- SCHRIFTLICHE AUFGABE 1:
Beantworte anhand des Interviews zu den Berliner Immobilienpreisen die folgenden Fragen.
(a) Wie viel könnte eine heute für 400.000 Euro gekaufte Wohnung laut Einleitung bald nur noch wert sein?
(b) Wie viel verdient der Durchschnittskäufer einer Berliner Neubauwohnung im Vergleich zum Durchschnitts-Berliner?
(c) Welcher Anteil der Berliner Haushalte kann sich nach der Berechnung eine 100-Quadratmeter-Wohnung für 500.000 Euro noch leisten?
- SCHRIFTLICHE AUFGABE 2:
Gib aus dem Interview zu den Berliner Immobilienpreisen den Abschnitt zwischen „Der Durchschnittskäufer einer“ und „mehr leisten können?“ einschließlich wortgetreu aus.
- SCHRIFTLICHE AUFGABE 3:
Setze das Interview zu den Berliner Immobilienpreisen nach seinem letzten Satz fort.

- AUSZUG AUS DOKUMENT:
Die Immobilienpreise in Berlin sind explodiert – doch bald könnten sie auch wieder sinken, prognostiziert der Volkswirt Reiner Braun. Im rbb-Interview erläutert er, warum eine heute gekaufte 400.000 Euro-Wohnung bald nur noch 300.000 Euro wert sein könnte.

rbb|24: Herr Braun, unser Wohnungskaufatlas zeigt, dass in Berlin innerhalb des S-Bahn-Ringes kaum noch bezahlbare Wohnungen gebaut werden. Woran liegt das?

Reiner Braun: Es liegt an der hohen Nachfrage nach Wohnungen insgesamt, die auf ein sehr knappes Angebot trifft. Auf ein sehr knappes Angebot an Grundstücken, auf denen man bauen kann. Aber auch auf ein sehr knappes Angebot an Wohnungen. In den vergangenen Jahren sind in Berlin viel zu wenige Wohnungen gebaut worden.

Der Durchschnittskäufer einer Berliner Neubauwohnung verdient doppelt so viel wie der Durchschnitts-Berliner, er gehört meist zu den oberen zehn Prozent der Gesellschaft. Ist das nicht sozialer Sprengstoff, wenn sich selbst große Teile der Mittelschicht kein Wohneigentum mehr leisten können?

Natürlich ist das sozialer Sprengstoff. Wir können empirisch zeigen, dass Wohneigentümer im Alter besser versorgt sind als Mieter bei gleicher Einkommensklasse, weil die Wohnungseigentümer neben dem üblichen Geldvermögen auch eine weitgehend schuldenfreie Immobilie haben. Insofern wäre es wünschenswert, wenn sich mehr Leute Wohneigentum leisten könnten. Aber von diesen hohen Preisen sind nicht nur die Wohneigentümer betroffen, sondern auch die Mieter. Die hohen Kaufpreise spiegeln sich ja auch in hohen Mietpreisen wieder.

Im vergangenen Jahr kostete schon jede dritte Berliner Neubauwohnung mehr als 5.000 Euro pro Quadratmeter. Sie haben für uns berechnet, wieviele Berliner sich eine 100 Quadratmeter-Wohnung für 500.000 Euro leisten können. Was ist dabei rausgekommen?

Es sind etwa sechs Prozent der Berliner Haushalte, die sich das noch leisten können, das heißt, jeder sechzehnte Haushalt.

- AUSZÜGE AUS DATENSÄTZEN:

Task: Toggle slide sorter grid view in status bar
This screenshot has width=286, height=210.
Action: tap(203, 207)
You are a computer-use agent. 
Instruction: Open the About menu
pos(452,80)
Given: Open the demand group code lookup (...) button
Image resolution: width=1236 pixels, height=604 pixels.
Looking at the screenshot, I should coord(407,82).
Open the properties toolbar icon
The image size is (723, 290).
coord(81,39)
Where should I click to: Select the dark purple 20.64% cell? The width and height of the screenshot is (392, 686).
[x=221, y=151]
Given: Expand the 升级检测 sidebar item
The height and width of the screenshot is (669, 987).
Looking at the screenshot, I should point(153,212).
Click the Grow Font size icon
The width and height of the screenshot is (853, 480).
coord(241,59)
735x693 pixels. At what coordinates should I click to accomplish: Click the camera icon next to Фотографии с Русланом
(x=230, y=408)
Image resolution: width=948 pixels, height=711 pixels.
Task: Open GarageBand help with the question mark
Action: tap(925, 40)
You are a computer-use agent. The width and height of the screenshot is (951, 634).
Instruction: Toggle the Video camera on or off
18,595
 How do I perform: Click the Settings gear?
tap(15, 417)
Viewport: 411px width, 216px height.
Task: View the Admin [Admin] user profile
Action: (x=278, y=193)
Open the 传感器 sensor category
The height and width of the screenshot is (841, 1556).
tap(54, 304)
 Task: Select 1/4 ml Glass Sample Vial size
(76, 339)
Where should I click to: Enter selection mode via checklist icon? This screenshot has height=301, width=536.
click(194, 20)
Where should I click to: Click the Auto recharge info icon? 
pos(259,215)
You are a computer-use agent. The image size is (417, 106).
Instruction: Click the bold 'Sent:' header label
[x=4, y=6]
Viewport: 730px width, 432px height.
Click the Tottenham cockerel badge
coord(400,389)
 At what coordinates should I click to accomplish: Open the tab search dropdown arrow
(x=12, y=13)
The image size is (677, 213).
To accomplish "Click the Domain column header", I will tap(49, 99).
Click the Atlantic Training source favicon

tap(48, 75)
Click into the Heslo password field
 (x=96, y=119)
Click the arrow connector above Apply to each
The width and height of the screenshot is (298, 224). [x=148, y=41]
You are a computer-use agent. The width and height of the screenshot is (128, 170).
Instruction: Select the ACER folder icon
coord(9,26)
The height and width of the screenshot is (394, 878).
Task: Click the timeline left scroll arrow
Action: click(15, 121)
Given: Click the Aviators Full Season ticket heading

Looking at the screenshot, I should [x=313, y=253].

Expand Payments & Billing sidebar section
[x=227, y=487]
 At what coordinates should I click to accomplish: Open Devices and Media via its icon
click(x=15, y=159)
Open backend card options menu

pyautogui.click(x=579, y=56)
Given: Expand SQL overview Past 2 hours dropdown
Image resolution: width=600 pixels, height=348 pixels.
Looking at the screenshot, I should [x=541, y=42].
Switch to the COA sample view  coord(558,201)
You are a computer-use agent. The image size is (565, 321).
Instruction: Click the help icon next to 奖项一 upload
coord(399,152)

- ANTWORT ZUR AUFGABE 1:
(a) 300.000 Euro.
(b) Doppelt so viel.
(c) Etwa sechs Prozent, also jeder sechzehnte Haushalt.

- ANTWORT ZUR AUFGABE 2:
Der Durchschnittskäufer einer Berliner Neubauwohnung verdient doppelt so viel wie der Durchschnitts-Berliner, er gehört meist zu den oberen zehn Prozent der Gesellschaft. Ist das nicht sozialer Sprengstoff, wenn sich selbst große Teile der Mittelschicht kein Wohneigentum mehr leisten können?

- ANTWORT ZUR AUFGABE 3:
Viele Projektentwickler, die in Berlin teure Wohnungen bauen, vermarkten ihre Wohnungen auf Immobilienmessen in Shanghai, Moskau oder Istanbul. Sie sagen uns ganz offen: jede zweite Wohnung geht an einen ausländischen Investor. Woher kommt diese enorme Nachfrage aus dem Ausland nach Betongold in Berlin?

Es liegt zum einen an den niedrigen Zinsen. Sie bewirken, dass Kapitalanleger bereit sind, sehr viel Geld für eine Immobilie zu bezahlen, um eine Rendite zu bekommen. Schließlich wirft das Geld auf der Bank keine Zinsen mehr ab. Zum anderen gilt Deutschland als sicherer Hafen, gerade wenn man an die Chinesen und Russen denkt, die ihr Geld in Sicherheit bringen wollen. Aber es gibt auch Millionäre, Gutverdienender, die finden es einfach schick - so wie man früher vielleicht Bilder gesammelt hat - heute Wohnungen in New York, Rio, Tokio und Berlin zu sammeln.

Ausländischen Investoren versprechen viele Projektentwickler eine Rendite von rund 4 Prozent. Diese Rechnung geht aber nur auf, wenn die schicke Wohnung auch für 16 bis 18 Euro kalt vermietet werden kann. Wie lange kann das noch gut gehen?

Es ist nicht gewährleistet, dass die Preise weiter steigen wie bisher, und das gleiche gilt auch für die Mieten. Insofern kann ich mir gut vorstellen, dass einige, die heute zu Preisen von 5.000 oder 6.000 Euro pro Quadratmeter kaufen, damit auf die Nase fallen.

Woran liegt das?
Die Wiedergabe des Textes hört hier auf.